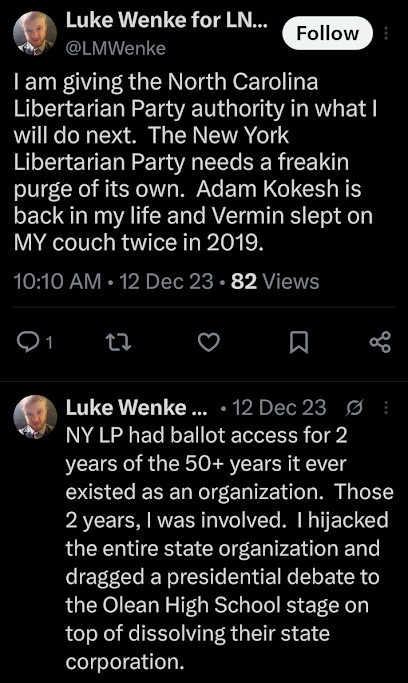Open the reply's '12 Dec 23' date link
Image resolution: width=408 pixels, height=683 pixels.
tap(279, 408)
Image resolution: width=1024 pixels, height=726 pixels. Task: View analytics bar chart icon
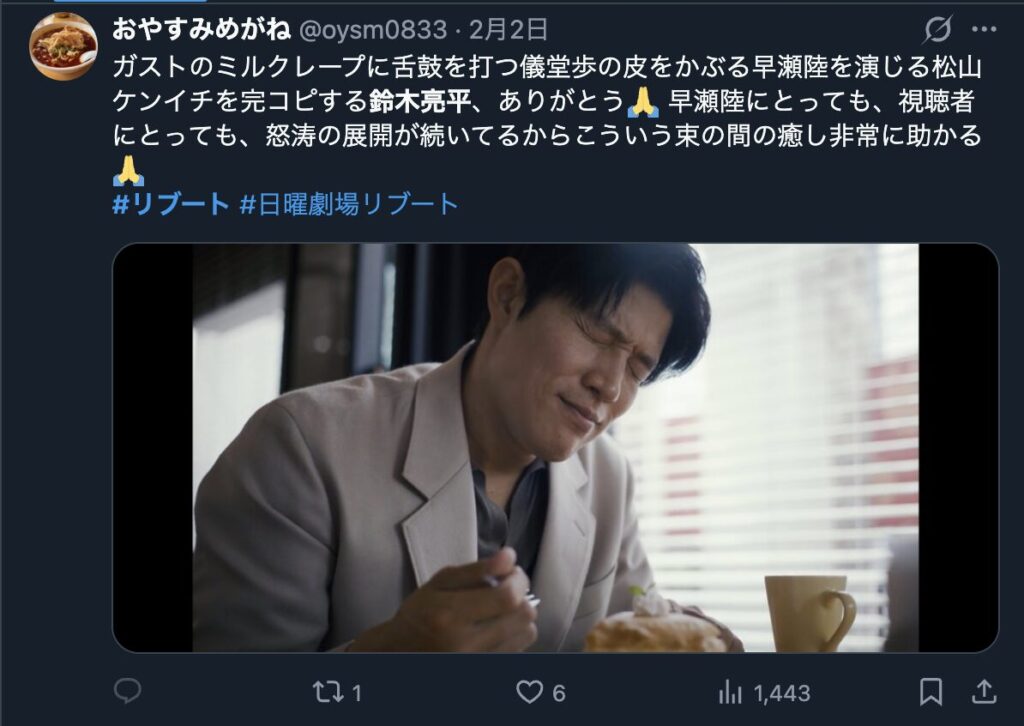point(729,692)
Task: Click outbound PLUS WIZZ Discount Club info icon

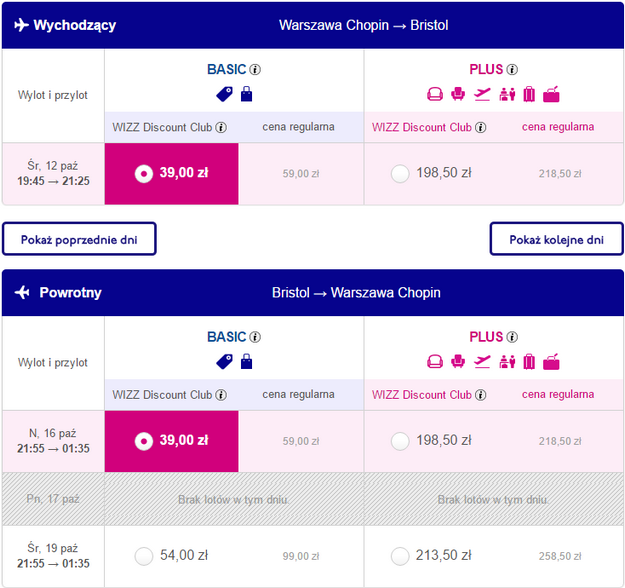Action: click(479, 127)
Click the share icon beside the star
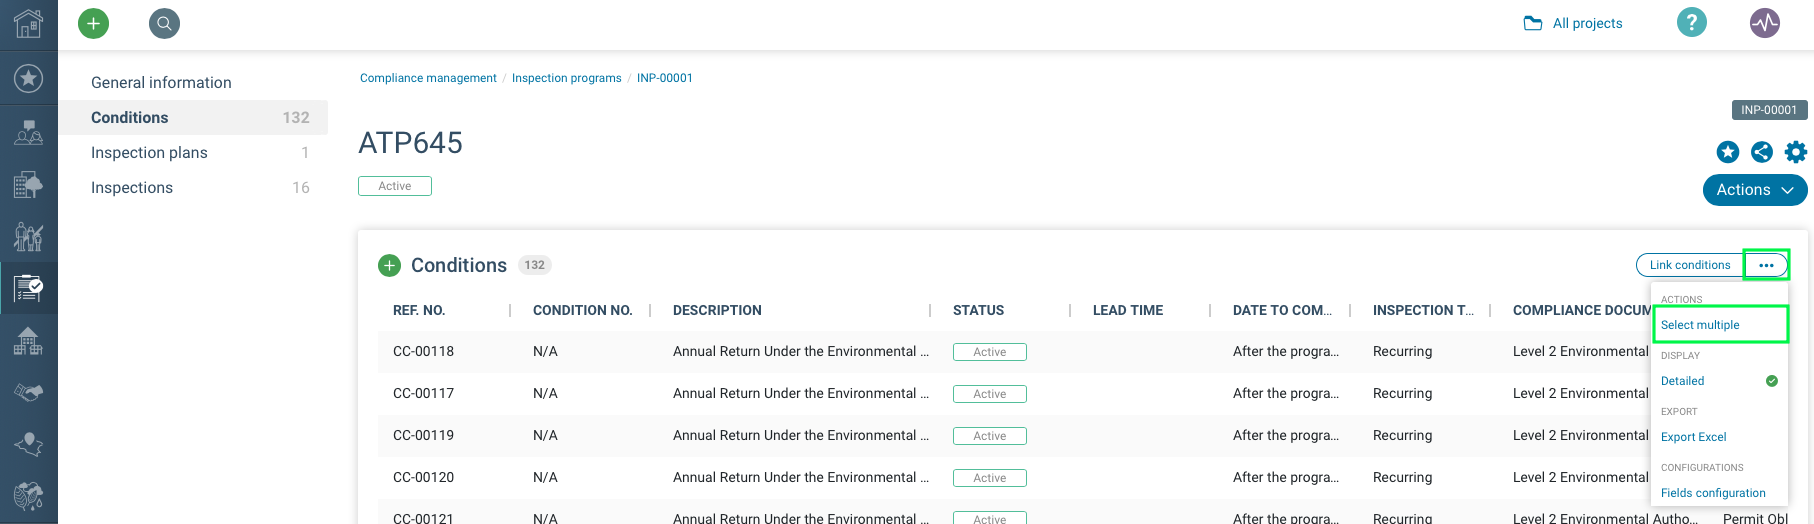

= = = = =

### Required work
From the line containing "Task: Click outbound" down to the final line of the listing above, write out only those lines exactly as they are, minus the pictures.

### Response
Task: Click outbound PLUS WIZZ Discount Club info icon

Action: click(479, 127)
Click the share icon beside the star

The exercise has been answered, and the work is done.